--- Begin Extracted information ---

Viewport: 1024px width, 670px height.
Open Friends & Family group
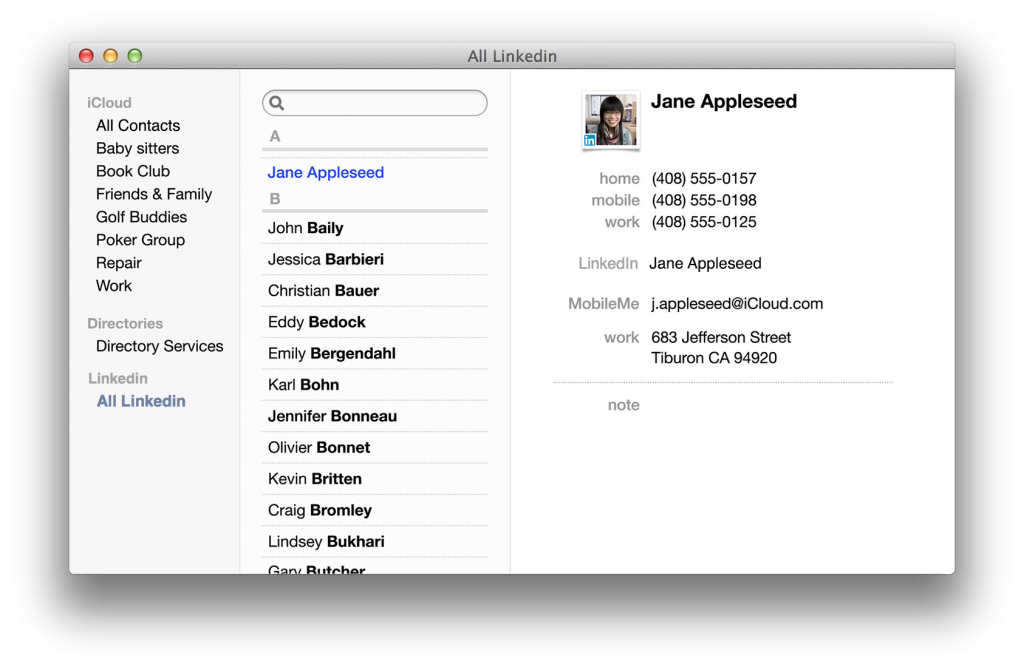(154, 194)
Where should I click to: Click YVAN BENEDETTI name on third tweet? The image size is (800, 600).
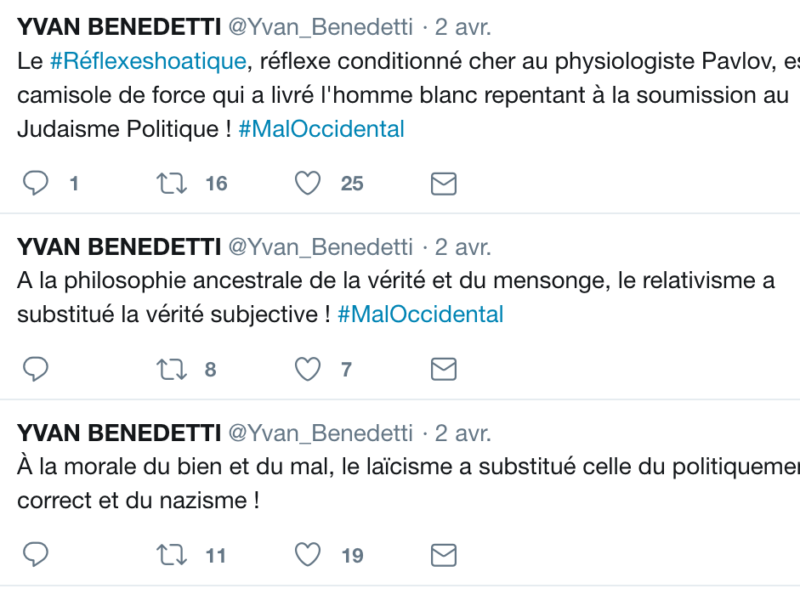click(x=119, y=433)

--- End Extracted information ---

Instructions for the task
Reproduce the records verbatim from the line containing "Where should I" through the end of the records, leaving out the pictures.

Solution to this problem
Where should I click to: Click YVAN BENEDETTI name on third tweet? The image size is (800, 600).
click(x=119, y=433)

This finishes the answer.